Voilà que je viens de m’inventer un remède à ce vieux mal : photographier les lieux balzaciens dans leur état actuel, immergés dans leur cruelle banalité, et souvent, dans leur absence même. Il ne s’agira pas d’établir la vraisemblance, d’essayer de retrouver telle ou telle façade. Pas de soucis de repérage. La simple envie de voir ce qu’il en est, pour se débarrasser de fantômes. Décaper la littérature par le regard neuf de la photographie. »

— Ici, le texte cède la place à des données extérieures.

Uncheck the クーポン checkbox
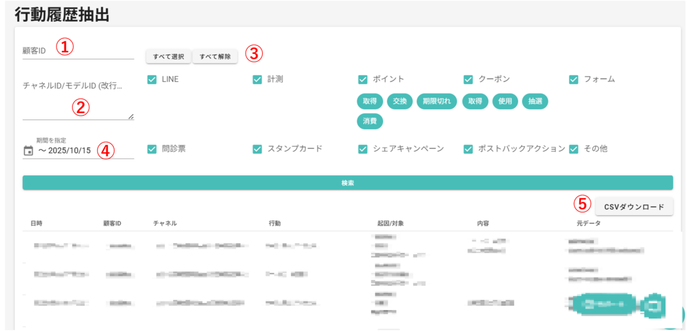This screenshot has height=332, width=687. [x=468, y=80]
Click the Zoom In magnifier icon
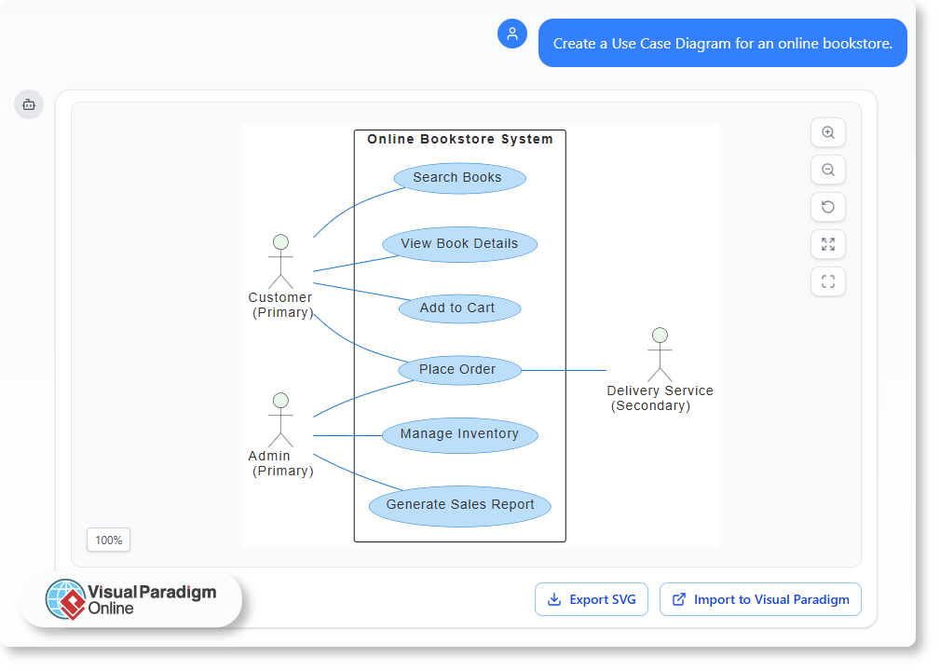 tap(827, 132)
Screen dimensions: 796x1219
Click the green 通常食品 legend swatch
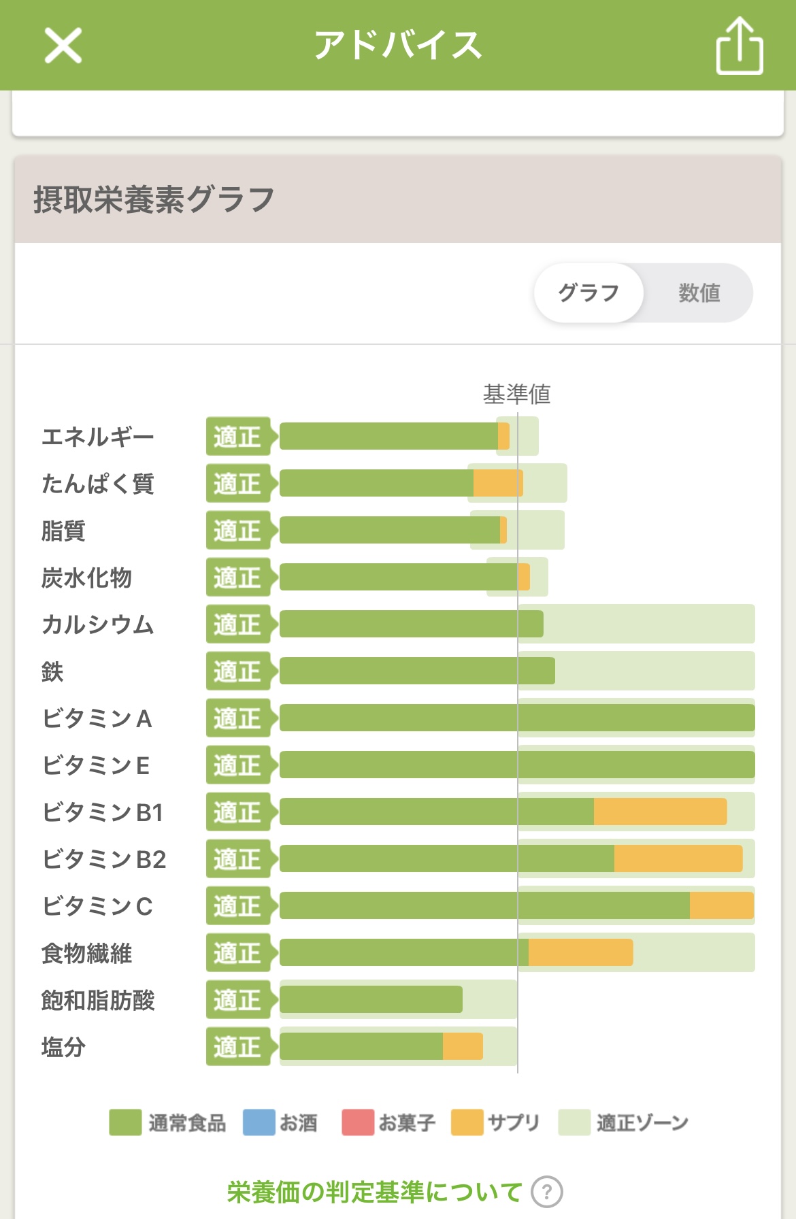(125, 1122)
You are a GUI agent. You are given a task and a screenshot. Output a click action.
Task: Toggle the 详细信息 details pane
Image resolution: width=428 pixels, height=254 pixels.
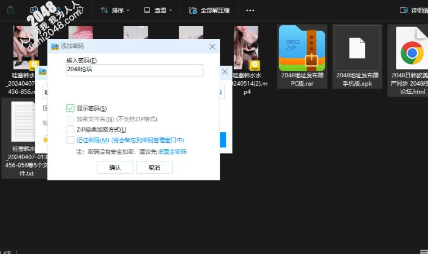(x=404, y=10)
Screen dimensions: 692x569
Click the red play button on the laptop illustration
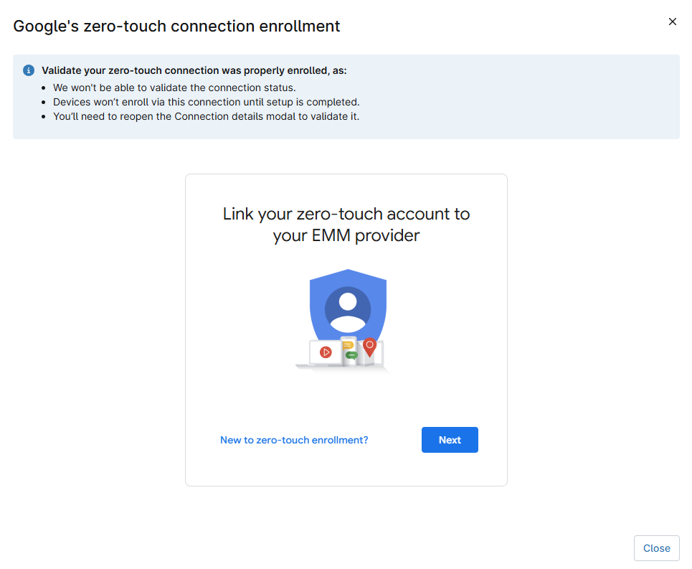tap(326, 352)
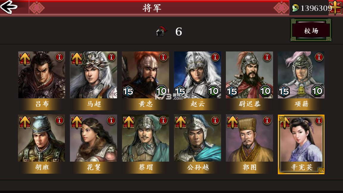This screenshot has width=343, height=193.
Task: Open the info badge for 尉迟恭
Action: point(267,57)
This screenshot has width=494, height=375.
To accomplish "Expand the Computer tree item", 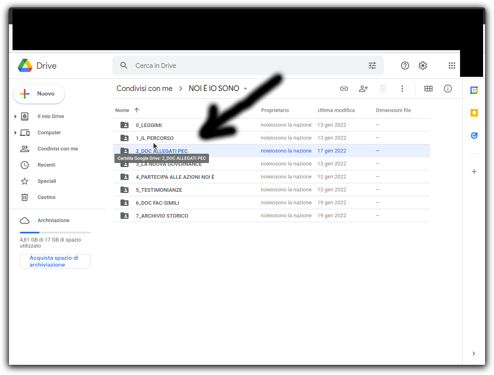I will 15,133.
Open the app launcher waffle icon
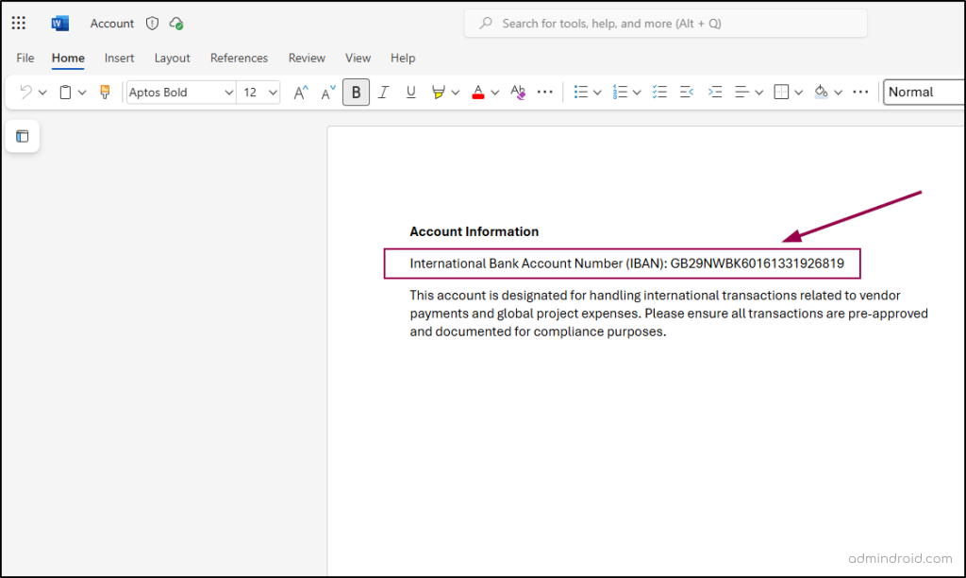 [x=19, y=24]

Lorsque j’avais choisi le pseudonyme « L’ange aveugle » pour signer ce blog, il s’agissait évidemment d’un clin d’oeil à mon patronyme et d’une ironie paradoxale sur ma supposée cécité à mon environnement (vous savez, ces fonctionnaires européens qui ne voient rien). J’ignorais que L’ange aveugle était déjà le titre d’un roman de Tahar Ben Jelloun ou encore d’une photographie de la vidéaste belge Marie-Jo Lafontaine. Curieusement, une des rares photographies que je n’ai pu retrouver était celle de la bande-titre : la statue d’un petit ange aux yeux bandés, que j’avais saisie lors d’une promenade aux Puces de Saint-Ouen.
Pourquoi ai-je arrêté et détruit ce blog, quelques mois à peine après l’avoir entamé ? Sa préparation et sa rédaction était chronophage. Je vivais à l’époque à Strasbourg et ne venait qu’épisodiquement à Paris, ne pouvant donc continuer la démarche de repérage systématique des lieux nécessaire à la correcte tenue de l’archivage photographique que j’avais imaginé. Je trouvais quelques occasions de balzaquer à l’étranger, à l’occasion de missions à Berlin ou à Bruxelles. Je me souviens même d’avoir lu la rare pièce de théâtre Les ressources de Quinola avec le projet de profiter de deux missions à Barcelone pour fournir l’iconographie d’un « Balzac à Barcelone », jamais écrit. La manie absurde menaçait déjà. Mais surtout, écrire sur Paris, en troisième année du mandat d’un Président de la République dont l’ambition, la soif de pouvoir, les prétentions culturelles dérisoires paraissaient tout droit sorties de l’univers de La Comédie humaine (ou peut-être aussi du Lucien Leuwen de Stendhal) présentait pour moi, alors fonctionnaire européen tenu au devoir de réserve, un certain risque, même sous couvert d’anonymat.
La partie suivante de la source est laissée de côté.